What is expected » Reproduce all of the data exactly as written.

Record extracts »
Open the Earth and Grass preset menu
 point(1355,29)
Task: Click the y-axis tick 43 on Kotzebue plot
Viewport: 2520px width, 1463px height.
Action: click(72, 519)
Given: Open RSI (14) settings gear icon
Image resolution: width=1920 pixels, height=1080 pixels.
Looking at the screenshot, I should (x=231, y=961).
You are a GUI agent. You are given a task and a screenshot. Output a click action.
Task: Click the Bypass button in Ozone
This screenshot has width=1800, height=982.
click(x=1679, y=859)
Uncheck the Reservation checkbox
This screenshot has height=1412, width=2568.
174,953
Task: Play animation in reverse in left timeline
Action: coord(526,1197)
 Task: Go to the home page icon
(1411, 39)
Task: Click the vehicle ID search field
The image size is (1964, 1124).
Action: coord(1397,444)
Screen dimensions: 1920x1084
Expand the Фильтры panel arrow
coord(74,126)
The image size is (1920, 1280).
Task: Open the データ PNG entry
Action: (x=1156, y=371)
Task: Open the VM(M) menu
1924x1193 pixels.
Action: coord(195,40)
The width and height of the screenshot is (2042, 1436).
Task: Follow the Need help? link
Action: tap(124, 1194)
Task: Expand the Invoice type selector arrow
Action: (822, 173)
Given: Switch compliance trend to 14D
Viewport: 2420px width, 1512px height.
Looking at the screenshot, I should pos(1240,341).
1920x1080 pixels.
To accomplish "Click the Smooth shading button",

Solution »
Open the Earth and Grass preset menu
 point(1355,29)
Task: Click the y-axis tick 43 on Kotzebue plot
Viewport: 2520px width, 1463px height.
Action: click(72, 519)
Given: Open RSI (14) settings gear icon
Image resolution: width=1920 pixels, height=1080 pixels.
Looking at the screenshot, I should (x=231, y=961).
You are a GUI agent. You are given a task and a screenshot. Output a click action.
Task: Click the Bypass button in Ozone
This screenshot has width=1800, height=982.
click(x=1679, y=859)
Uncheck the Reservation checkbox
This screenshot has height=1412, width=2568.
174,953
Task: Play animation in reverse in left timeline
Action: coord(526,1197)
 Task: Go to the home page icon
(1411, 39)
Task: Click the vehicle ID search field
The image size is (1964, 1124).
Action: coord(1397,444)
Screen dimensions: 1920x1084
Expand the Фильтры panel arrow
coord(74,126)
The image size is (1920, 1280).
Task: Open the データ PNG entry
Action: (x=1156, y=371)
Task: Open the VM(M) menu
1924x1193 pixels.
Action: coord(195,40)
The width and height of the screenshot is (2042, 1436).
Task: Follow the Need help? link
Action: tap(124, 1194)
Task: Expand the Invoice type selector arrow
Action: (822, 173)
Given: Switch compliance trend to 14D
Viewport: 2420px width, 1512px height.
Looking at the screenshot, I should pos(1240,341).
1920x1080 pixels.
To accomplish "Click the Smooth shading button",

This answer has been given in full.